Ressam güldü, sessiz bir gülüştü bu. Ona inanmayan bir gülüş... Evet, ona inanmıyordu. Ona göre bu adam kendisini hiç göremediği için böyle düşünüyordu. Yüzünün ne kadar kusursuz olduğu bir bilse, böyle söylemeyeceğini, kendini böyle küçültmeyeceğini adı gibi biliyordu.

Ve sonra, bu adamın daha önce kendi yüzünü bile bir kez olsun görmediğini düşününce içinde bir yerler öyle acıyordu ki, nefes bile alamıyordu.

"Öyle demeyin, lütfen. Yüzünüz o kadar güzel ki onu sonsuza kadar resimlerimde yaşatmak, ayın yüzeyine bile kazımak isterim, herkesin görebilmesi için. O kadar güzelsiniz ki, hayatım boyunca gördüğüm onca güzel manzara, onca güzel insan yanınızda sönük kalıyor ve sizden başka kimseyi görmek bile istemiyorum artık."

Adamın yüzüne bir gülümseme daha oturdu fakat mutlu olduğundan değildi. Aksine, göremeyen gözlerinin derinliklerini öyle büyük bir acı bulutu kaplamıştı ki ressam bunu gördüğü için saatlerce ağlayabilirdi. Görmüş olduğu bu büyük acı kalbine öyle oturmuştu ki, ressam bunun üstesinden nasıl gelebilirdi, bilmiyordu.

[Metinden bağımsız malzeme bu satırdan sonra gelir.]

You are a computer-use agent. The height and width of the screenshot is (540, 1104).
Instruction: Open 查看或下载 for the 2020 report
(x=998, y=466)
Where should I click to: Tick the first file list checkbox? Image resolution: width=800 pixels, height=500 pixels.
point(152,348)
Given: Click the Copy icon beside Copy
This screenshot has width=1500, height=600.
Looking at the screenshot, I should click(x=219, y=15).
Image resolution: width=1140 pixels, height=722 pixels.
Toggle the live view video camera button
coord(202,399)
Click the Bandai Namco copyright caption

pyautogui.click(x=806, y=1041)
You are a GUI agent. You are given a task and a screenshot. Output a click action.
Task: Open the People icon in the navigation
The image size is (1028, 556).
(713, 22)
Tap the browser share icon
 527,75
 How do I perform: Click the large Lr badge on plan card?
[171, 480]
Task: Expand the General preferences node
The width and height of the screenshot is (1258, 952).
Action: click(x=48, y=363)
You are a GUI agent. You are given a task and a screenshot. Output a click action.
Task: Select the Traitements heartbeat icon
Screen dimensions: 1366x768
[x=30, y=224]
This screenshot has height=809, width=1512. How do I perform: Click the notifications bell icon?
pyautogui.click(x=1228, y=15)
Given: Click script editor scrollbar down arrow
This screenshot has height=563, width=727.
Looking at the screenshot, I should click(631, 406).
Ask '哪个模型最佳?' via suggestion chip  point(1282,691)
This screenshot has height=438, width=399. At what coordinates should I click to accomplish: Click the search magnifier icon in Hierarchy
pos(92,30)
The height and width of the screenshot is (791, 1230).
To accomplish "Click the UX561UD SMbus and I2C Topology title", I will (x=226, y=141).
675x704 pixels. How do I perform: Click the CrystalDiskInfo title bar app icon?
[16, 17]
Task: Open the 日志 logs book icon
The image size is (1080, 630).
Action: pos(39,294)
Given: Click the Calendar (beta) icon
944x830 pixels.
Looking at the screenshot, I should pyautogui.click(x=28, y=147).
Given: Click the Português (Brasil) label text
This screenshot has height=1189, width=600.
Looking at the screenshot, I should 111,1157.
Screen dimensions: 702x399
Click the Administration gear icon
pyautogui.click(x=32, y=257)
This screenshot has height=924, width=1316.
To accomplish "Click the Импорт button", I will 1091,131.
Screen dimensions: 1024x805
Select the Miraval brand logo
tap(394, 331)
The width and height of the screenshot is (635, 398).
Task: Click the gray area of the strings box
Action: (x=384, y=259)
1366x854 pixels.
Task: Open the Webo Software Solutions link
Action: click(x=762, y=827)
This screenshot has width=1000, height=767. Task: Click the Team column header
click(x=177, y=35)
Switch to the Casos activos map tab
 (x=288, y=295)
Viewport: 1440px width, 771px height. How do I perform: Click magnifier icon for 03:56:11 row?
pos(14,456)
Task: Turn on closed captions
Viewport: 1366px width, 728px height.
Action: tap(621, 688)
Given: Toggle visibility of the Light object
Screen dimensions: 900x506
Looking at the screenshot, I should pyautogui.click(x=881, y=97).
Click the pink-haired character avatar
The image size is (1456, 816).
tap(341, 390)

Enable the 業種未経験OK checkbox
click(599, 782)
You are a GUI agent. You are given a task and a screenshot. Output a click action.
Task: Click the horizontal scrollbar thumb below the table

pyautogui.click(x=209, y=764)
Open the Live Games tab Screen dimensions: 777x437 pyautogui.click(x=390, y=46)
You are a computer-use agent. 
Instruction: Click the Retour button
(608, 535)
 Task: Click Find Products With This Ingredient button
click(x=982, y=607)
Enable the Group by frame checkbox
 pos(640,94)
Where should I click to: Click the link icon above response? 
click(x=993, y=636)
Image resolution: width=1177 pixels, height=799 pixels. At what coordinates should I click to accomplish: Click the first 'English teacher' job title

"Teşekkür ederim. Ama bunun benim için bir anlamı yok, hiç göremedim."

Ressam dudaklarını ısırdı, birkaç kelimenin bu kadar ağır olabileceğini daha önce hiç düşünmemişti. Sadece birkaç kelime yüzünden saatlerce, içi çıkana kadar ağlayabileceğini de hiç ama hiç düşünmemişti.

"Sen çok iyi kalpli birisin, yabancı."

A

ynı resmin önünde, aynı adamla durmuş, onun uzattığı elini izliyordu. Gözlerinden bir şey anlamadığı belliydi. Ve ilk kez gözlerini yukarı kaldırdı, güzel yüze, kömür karası gözlere, hafif yanık tene ve alnına dökülen özenle taranmış kahve saçlara... Ressamın bu tabloyu karşısındaki kişiye bakarak yaptığını düşünmüştü. Ki eğer öyle değilse, gerçekten hayal kırıklığına uğrardı.

"Liu Yangyang. Ailemin isteğiyle burada görevliyim."

Yüzüne bir gülüş oturdu, kendini tanıtmaktan oldukça büyük bir zevk alacaktı. Liu Yangyang, ona bir gün resmini çizmek istediğini söyleyecekti.

"Huang Renjun. Üniversite öğrencisiyim."